Chemical structures of compounds MMV020335, MMV1804559, and MMV1593278 from the MMV Global Health box with an IC₅₀ < 20% for M. mycetomatis.

Figure 4

Survival curve of treatment therapy against M. mycetomatis-infected larvae using three selected compounds. In panel (A), the toxicity (dashed lines) and efficacy (solid lines) of MMV1593278 (red), MMV020335 (green), and MMV1804559 (blue) in G. mellonella larvae are shown. PBS was used as a growth control (black). Toxicity testing was performed in uninfected larvae at 20 µM/larva for all three compounds and 10 µM/larva for MMV1804559 (dark blue). Efficacy testing was performed using 20 µM/larva for MMV1593278 and MMV020335 and at 10 µM/larva for MMV1804559 in M. mycetomatis-infected larvae. All treated groups were compared with the PBS group via the Log-Rank test. Only MMV1804559 prolonged the survival of M. mycetomatis-infected larvae after 4 days (Log-Rank, p = 0.0223) and after 10 days (Log-Rank, p = 0.0313). Prolonged survival is indicated with an * at day 4 and day 10. No enhanced survival was noted for MMV1593278 and MMV020335. In panel (B), the efficacy of the combination of MMV1804559 with itraconazole (ITZ) is shown. The survival curves of larvae treated with PBS (black), MMV1804559 at 10 µM/larva (blue), 5.7 mg/kg ITZ (red), and the combination of MMV1804559 at 10 µM/larvae with 5.7 mg/kg ITZ (green) are shown. Significantly enhanced survival is indicated with an * and observed for larvae treated with MMV1804559 only (Log-Rank, p = 0.0313), the combination of MMV1804559 and ITZ after 4 days (Log-Rank, p = 0.0227), and the combination of MMV1804559 and ITZ after 10 days (Log-Rank, p = 0.0465). * indicates a p-value between 0.01 and 0.05.

Figure 5

Grains in histology slides of four treatment groups in M. mycetomatis-infected larvae. In this figure, H&E-stained (panels (A–D)) and Grocott-stained (panels (E–H)) M. mycetomatis grains formed in G. mellonella larvae are shown.

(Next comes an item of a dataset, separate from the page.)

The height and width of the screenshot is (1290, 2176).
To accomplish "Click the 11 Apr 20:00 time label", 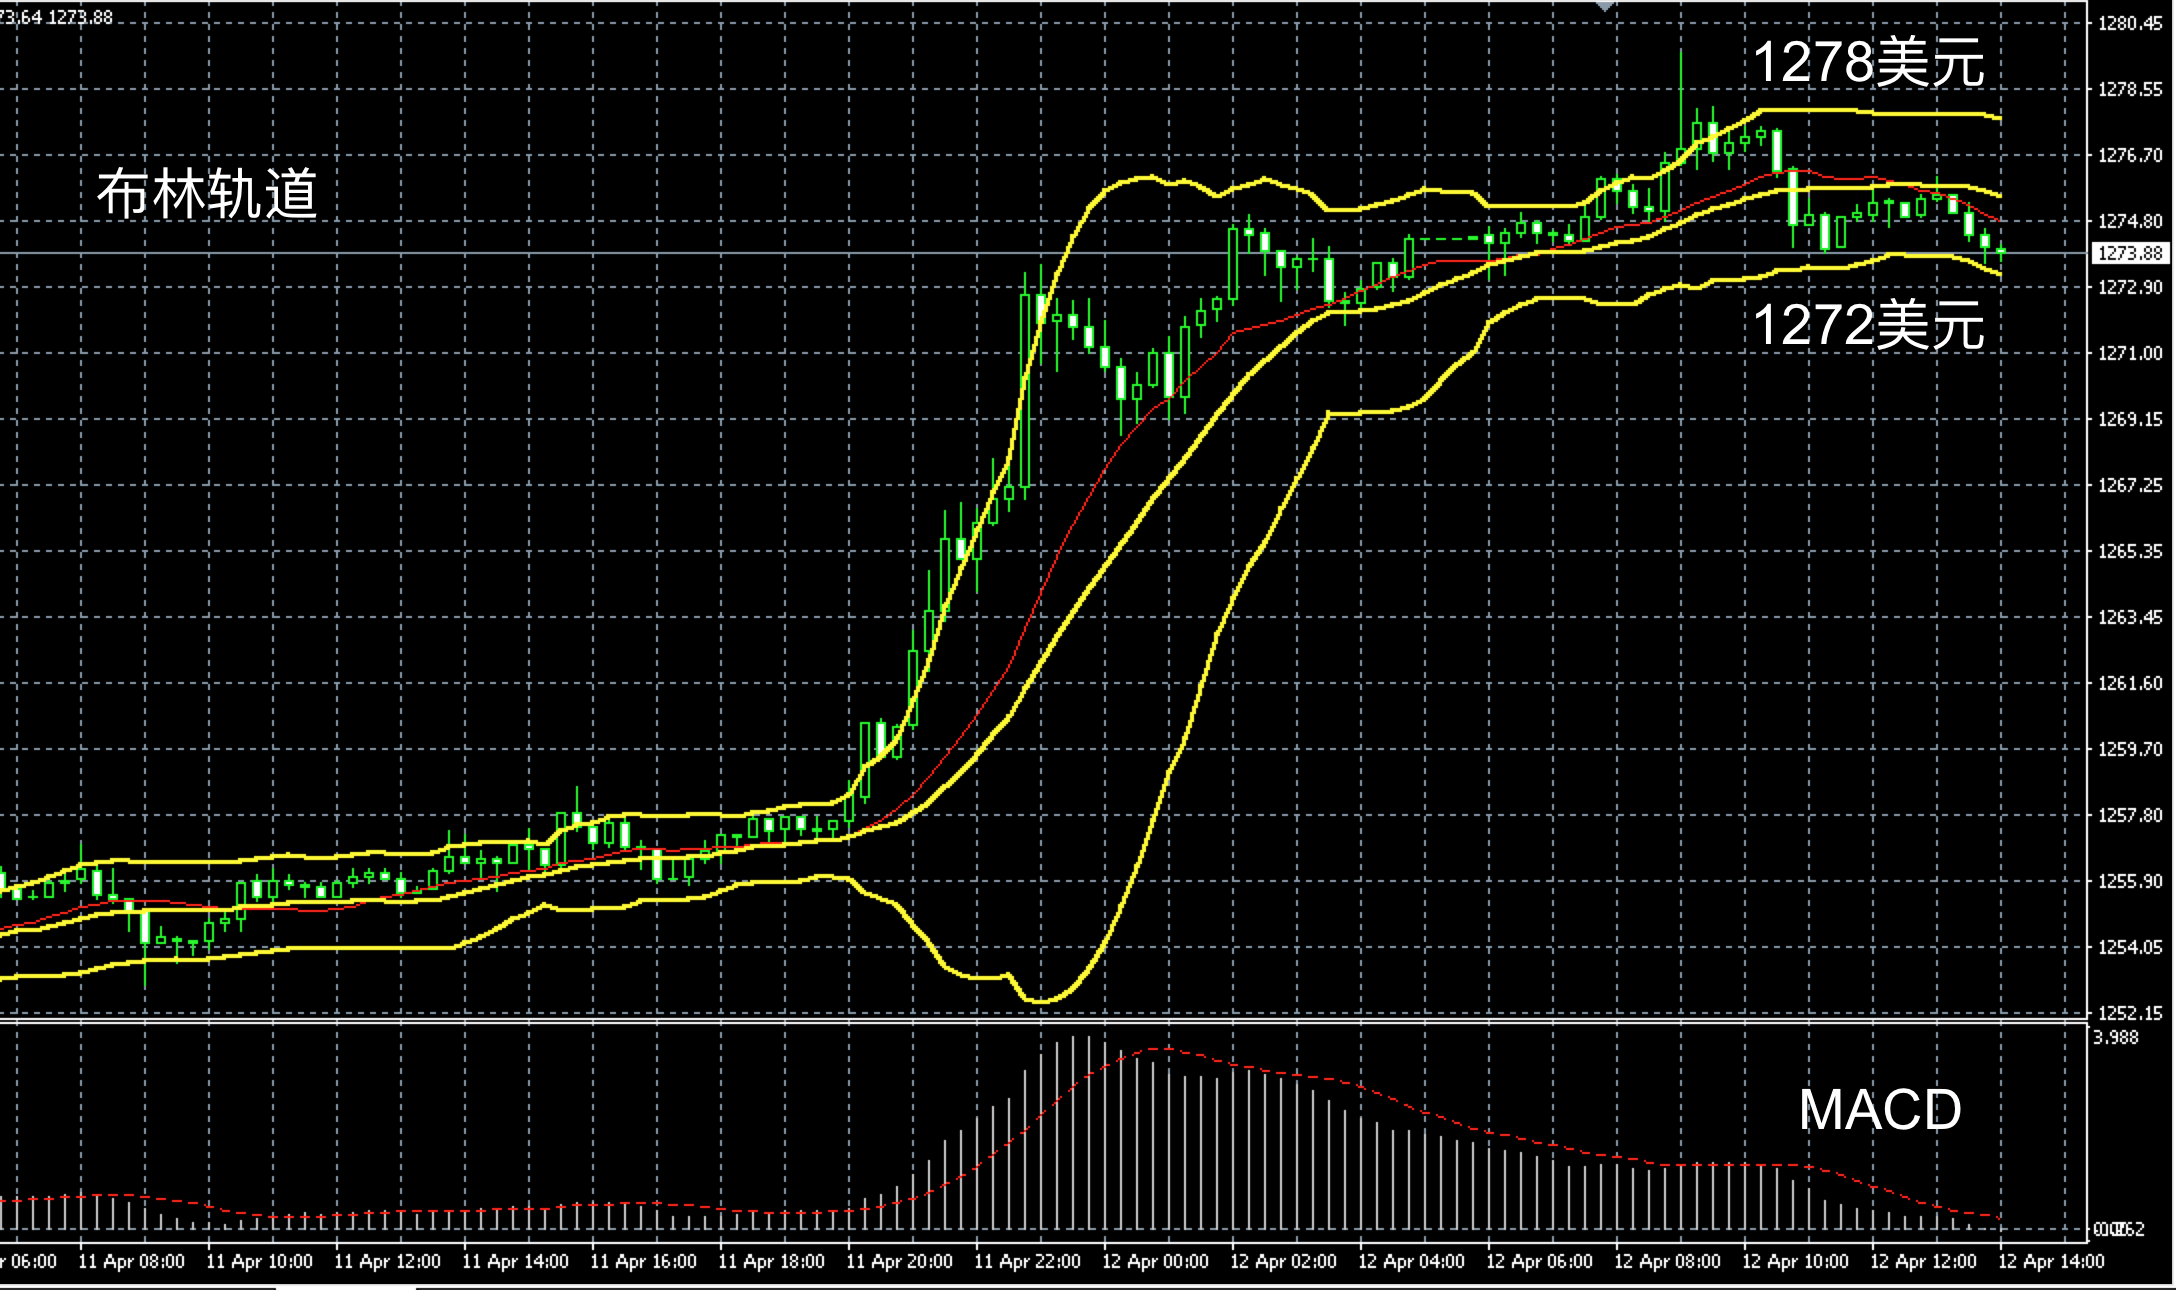I will (x=898, y=1262).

Slides were prepared after 72 h of infection and treatment with PBS (panels (A) and (E)), 5.7 mg/kg ITZ treatment (panels (B) and (F)), 10 µM/larva MMV1804559 treatment (panels (C) and (G)), or the combination of both (panels (D) and (H)). The scale bars stand for 250 µm in each image. The grains were grouped into large (black arrow), medium (white arrow), and small (dashed arrow) grains. The number of grains that were classified as large (orange), medium (purple), and small (blue) in each slide is depicted in panel (I). The Mann–Whitney U-test was used to compare the difference in the total number of grains/larva (panel (J)), the total number of large grains (panel (K)), and the total size of the grains (panel (L)). No significant difference in total grain number (panel (J)) was noted. However, a significantly lower number of large grains was noted in larvae treated with MMV1804559 (Mann–Whitney, p = 0.0159) (Panel (K)). This also resulted in a significantly lower total grain size for larvae treated with MMV1804559 (red) (Mann–Whitney, p = 0.0079) or the combination MMV1804559 with ITZ (blue) (Mann–Whitney, p = 0.0317) (Panel (L)). Statistical significance is displayed as * (0.01 < p < 0.05) and ** (0.0001 < p < 0.01).